→ Task to carry out:
Set down exactly the lines below between the line holding "You are a computer-use agent. 640x480 pixels." and the line holding "Task: Collapse the 连续性 section header", inclusive; no other line belongs in the answer.

→ Dataset entries:
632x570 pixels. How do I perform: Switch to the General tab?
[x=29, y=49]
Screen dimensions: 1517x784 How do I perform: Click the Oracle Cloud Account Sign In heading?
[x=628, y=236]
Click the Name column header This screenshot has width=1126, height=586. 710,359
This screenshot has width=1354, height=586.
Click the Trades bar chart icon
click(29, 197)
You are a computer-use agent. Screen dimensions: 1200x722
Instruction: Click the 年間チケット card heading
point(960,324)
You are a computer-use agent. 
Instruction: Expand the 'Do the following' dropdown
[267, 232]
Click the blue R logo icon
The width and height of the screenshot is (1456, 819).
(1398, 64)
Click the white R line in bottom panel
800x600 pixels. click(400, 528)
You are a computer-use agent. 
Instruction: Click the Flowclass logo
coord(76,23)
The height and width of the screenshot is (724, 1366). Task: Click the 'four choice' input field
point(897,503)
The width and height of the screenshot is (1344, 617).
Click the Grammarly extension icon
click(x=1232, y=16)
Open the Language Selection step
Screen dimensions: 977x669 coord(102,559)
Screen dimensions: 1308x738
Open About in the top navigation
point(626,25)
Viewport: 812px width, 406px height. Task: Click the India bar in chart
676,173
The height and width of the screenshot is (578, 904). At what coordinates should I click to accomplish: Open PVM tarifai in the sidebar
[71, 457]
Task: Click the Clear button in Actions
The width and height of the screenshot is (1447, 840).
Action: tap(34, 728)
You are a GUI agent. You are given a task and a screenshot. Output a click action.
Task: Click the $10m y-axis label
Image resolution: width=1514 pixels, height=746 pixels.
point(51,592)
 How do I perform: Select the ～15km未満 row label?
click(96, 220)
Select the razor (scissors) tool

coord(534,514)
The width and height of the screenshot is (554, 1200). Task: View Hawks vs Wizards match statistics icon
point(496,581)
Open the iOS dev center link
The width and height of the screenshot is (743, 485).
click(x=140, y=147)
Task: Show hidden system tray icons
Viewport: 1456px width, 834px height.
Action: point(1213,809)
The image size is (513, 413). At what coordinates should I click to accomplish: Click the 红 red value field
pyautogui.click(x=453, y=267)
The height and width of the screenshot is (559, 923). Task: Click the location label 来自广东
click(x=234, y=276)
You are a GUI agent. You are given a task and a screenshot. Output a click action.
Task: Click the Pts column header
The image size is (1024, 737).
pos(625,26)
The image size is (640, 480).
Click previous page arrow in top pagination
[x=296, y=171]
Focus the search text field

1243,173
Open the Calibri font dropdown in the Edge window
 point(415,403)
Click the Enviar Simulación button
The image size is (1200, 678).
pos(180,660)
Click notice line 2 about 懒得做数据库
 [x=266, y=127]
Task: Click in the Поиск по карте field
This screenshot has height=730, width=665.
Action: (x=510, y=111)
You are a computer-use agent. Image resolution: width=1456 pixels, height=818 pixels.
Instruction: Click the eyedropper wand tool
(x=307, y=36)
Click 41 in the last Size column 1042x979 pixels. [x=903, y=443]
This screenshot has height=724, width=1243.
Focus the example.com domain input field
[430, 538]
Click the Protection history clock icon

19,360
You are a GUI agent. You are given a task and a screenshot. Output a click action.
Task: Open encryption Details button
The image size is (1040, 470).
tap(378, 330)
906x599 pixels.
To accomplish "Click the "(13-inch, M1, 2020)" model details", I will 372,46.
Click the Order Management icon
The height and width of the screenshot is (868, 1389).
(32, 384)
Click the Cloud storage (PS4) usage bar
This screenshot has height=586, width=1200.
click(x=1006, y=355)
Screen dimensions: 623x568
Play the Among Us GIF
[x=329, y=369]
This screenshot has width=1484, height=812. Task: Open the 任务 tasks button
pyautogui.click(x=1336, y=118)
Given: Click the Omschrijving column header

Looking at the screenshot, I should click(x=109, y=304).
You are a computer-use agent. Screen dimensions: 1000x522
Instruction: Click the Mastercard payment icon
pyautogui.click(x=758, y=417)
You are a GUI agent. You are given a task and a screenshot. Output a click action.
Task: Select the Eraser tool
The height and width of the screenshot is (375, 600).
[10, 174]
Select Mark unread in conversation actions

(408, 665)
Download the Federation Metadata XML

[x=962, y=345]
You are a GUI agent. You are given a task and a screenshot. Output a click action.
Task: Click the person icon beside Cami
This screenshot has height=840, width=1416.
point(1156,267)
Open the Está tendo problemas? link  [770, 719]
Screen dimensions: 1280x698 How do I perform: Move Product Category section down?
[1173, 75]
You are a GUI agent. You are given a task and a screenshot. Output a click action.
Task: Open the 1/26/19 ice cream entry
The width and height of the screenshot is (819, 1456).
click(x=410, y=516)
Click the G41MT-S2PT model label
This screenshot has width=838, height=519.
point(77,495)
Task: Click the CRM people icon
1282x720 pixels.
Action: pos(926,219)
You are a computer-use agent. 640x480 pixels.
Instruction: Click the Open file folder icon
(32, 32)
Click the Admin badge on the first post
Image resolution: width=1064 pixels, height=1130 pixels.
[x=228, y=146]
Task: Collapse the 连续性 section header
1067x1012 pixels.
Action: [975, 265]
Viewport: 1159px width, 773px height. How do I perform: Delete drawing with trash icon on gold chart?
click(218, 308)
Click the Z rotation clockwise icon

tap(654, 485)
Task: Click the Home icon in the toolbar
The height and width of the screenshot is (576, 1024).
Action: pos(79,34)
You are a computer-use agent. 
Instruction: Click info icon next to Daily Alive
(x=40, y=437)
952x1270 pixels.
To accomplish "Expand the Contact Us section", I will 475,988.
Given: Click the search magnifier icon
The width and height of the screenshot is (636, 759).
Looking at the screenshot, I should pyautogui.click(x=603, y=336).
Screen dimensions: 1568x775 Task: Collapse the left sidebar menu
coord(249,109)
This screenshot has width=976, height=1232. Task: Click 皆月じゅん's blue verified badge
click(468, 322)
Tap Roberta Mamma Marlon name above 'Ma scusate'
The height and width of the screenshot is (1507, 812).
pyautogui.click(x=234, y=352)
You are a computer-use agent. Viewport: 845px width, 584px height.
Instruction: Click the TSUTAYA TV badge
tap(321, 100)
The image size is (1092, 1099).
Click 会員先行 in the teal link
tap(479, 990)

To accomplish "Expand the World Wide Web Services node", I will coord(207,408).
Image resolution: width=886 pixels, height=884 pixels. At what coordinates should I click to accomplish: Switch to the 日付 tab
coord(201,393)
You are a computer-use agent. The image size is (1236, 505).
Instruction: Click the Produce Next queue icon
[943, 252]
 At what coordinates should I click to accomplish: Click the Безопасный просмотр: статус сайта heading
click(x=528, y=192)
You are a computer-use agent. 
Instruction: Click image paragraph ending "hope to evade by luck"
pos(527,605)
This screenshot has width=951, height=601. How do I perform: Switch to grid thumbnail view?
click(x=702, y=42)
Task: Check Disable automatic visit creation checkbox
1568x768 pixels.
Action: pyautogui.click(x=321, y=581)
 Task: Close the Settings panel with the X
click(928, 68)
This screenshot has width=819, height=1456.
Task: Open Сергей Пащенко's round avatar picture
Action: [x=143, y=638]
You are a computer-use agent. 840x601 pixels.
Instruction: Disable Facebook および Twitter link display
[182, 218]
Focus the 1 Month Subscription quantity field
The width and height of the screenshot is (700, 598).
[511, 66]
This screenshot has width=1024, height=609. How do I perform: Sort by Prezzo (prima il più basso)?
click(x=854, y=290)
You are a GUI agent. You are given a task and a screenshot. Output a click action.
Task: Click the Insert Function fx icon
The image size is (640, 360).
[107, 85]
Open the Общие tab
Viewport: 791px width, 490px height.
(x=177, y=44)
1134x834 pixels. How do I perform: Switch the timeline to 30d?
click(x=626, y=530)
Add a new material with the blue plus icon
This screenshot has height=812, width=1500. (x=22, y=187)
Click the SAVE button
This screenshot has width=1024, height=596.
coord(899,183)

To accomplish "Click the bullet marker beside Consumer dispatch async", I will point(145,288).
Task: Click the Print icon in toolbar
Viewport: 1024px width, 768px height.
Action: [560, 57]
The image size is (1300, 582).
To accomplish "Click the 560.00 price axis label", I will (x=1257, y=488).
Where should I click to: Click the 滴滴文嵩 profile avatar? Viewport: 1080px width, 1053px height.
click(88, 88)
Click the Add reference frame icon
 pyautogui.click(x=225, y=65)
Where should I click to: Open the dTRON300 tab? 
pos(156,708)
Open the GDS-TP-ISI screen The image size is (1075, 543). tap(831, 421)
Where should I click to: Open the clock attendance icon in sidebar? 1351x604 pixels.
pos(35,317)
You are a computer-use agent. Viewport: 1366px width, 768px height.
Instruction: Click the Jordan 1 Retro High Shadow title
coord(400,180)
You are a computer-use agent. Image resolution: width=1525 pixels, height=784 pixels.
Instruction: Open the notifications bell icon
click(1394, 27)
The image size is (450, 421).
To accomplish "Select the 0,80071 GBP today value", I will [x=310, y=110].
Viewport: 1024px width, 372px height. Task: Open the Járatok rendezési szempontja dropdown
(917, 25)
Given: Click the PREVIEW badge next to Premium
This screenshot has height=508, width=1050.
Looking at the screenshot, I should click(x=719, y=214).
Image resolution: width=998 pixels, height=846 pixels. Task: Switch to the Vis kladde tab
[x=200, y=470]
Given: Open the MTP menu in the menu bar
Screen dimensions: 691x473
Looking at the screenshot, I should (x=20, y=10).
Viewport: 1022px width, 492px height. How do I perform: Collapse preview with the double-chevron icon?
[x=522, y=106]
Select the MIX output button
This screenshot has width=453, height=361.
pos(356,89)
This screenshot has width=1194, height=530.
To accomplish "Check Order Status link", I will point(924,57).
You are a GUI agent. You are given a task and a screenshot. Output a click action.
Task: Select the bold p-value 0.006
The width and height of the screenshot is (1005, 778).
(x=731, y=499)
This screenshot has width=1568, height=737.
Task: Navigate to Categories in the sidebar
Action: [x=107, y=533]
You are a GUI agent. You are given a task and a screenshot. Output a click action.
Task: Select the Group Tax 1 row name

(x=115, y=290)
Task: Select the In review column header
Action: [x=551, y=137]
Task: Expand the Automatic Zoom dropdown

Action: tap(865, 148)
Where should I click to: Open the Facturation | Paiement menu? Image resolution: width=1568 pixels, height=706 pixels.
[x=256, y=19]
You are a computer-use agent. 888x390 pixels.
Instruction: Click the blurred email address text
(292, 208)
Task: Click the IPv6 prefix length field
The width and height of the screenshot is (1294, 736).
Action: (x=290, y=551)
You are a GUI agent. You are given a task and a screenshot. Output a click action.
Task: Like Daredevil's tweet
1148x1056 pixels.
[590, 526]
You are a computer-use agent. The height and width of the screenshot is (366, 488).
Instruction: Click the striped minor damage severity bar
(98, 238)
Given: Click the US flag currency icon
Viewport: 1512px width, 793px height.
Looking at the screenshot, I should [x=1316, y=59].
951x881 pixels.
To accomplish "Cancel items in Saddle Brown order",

→ Response to this exercise:
You are a computer-use agent. 640x480 pixels.
Instruction: Click the Open file folder icon
(32, 32)
Click the Admin badge on the first post
Image resolution: width=1064 pixels, height=1130 pixels.
[x=228, y=146]
Task: Collapse the 连续性 section header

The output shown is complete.